18. April 2018 - 20:37 Uhr

Grüner Alltag - so könnte es bald jedem gelingen

Hand aufs Herz: Geht es Ihnen auch manchmal so? Sie kommen abgehetzt vom Job, wollen noch schnell ihren Einkauf erledigen und merken erst an der Kasse, dass Sie daheim mal wieder Ihre Einkaufstasche vergessen haben. Der Umweltschützer in Ihnen rebelliert und nur einen Augenblick später drückt Ihnen die Kassiererin die nächste Plastiktüte in die Hand. Mal wieder unnötig Geld ausgegeben und zur Vermehrung von Plastikmüll beigetragen – kein gutes Gefühl. Doch jetzt wird die Plastiktüte bald auf wundersame Weise umweltgerecht.

Kampf dem Müllberg: Wird Plastik jetzt umweltgerecht?

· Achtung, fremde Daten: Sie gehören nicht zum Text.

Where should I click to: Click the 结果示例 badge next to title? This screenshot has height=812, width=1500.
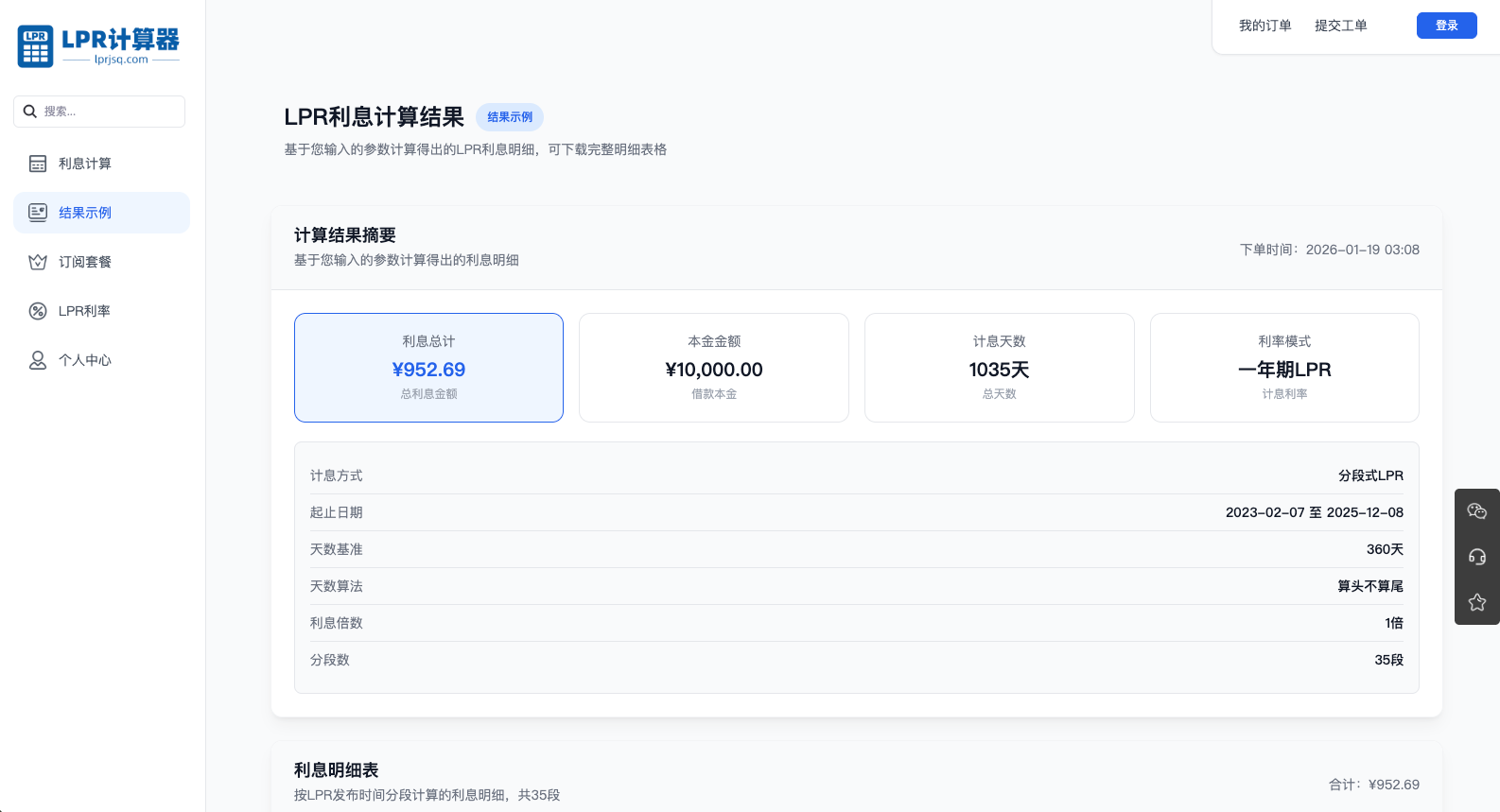point(510,117)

Die dänische Supermarktkette Netto hat auf der Insel Fünen ein Pfand auf Plastiktüten eingeführt. Seit Montag bekommen Kunden, die gebrauchte Tüten wieder in einem der 56 Läden abgeben, umgerechnet rund 13 Cent zurück. Dafür sind die Tüten beim Kauf etwas teurer. Ziel sei weniger umweltschädlicher Plastikmüll in der Natur, teilten die Supermarktkette Netto und die Umweltschutzorganisation WWF mit. Die Einnahmen durch Tüten, die nicht zurückgegeben werden, kämen dem WWF zu Gute.

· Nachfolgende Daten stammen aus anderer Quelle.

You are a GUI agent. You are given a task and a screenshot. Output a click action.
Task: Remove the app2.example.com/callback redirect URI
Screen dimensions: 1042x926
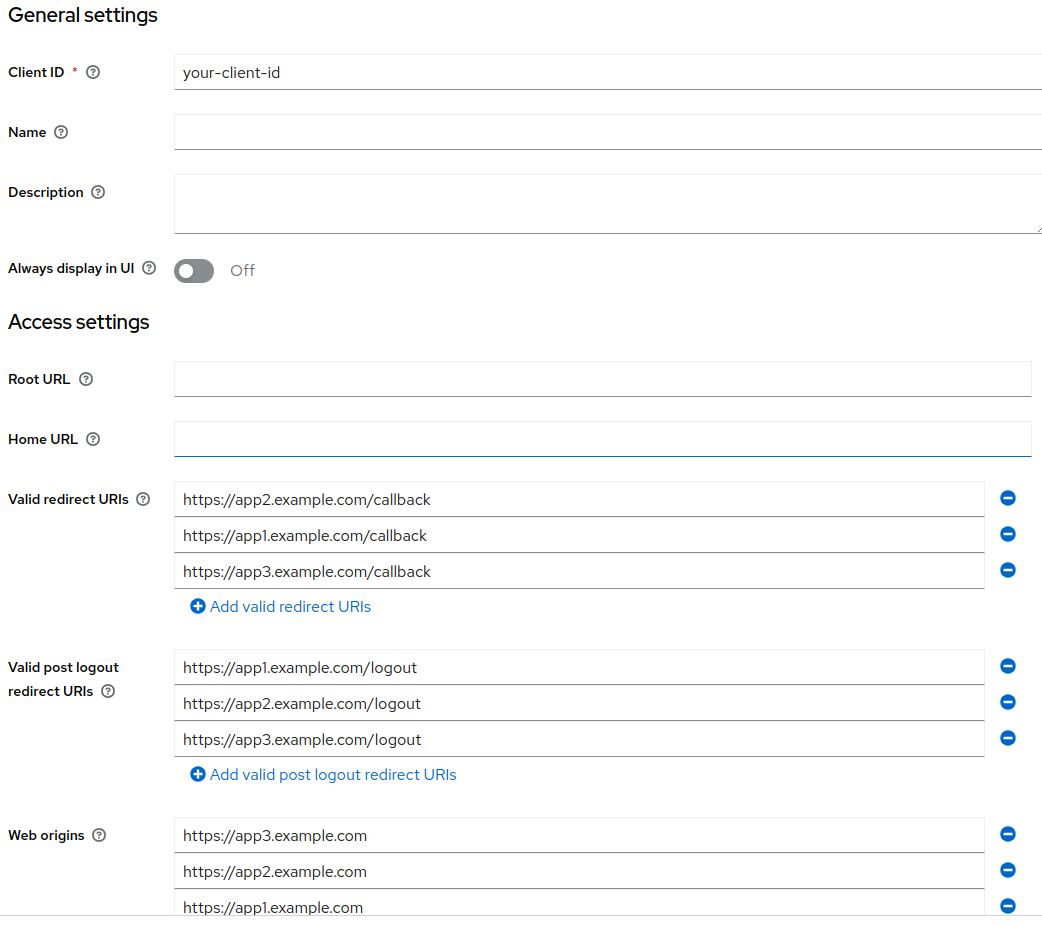(x=1008, y=498)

In Dänemark lassen sich Kunden im Supermarkt häufiger Plastiktüten geben als in Deutschland - obwohl die Tüten auch dort nicht kostenlos sind. Nach Angaben der Supermarktkette nutzt jeder Däne im Schnitt 80 Plastiktüten im Jahr. Nach einer Probephase soll die Initiative auf alle Netto-Märkte in Dänemark und im Ausland ausgeweitet werden. Auch in Deutschland gibt es nach Unternehmensangaben fast 350 Filialen.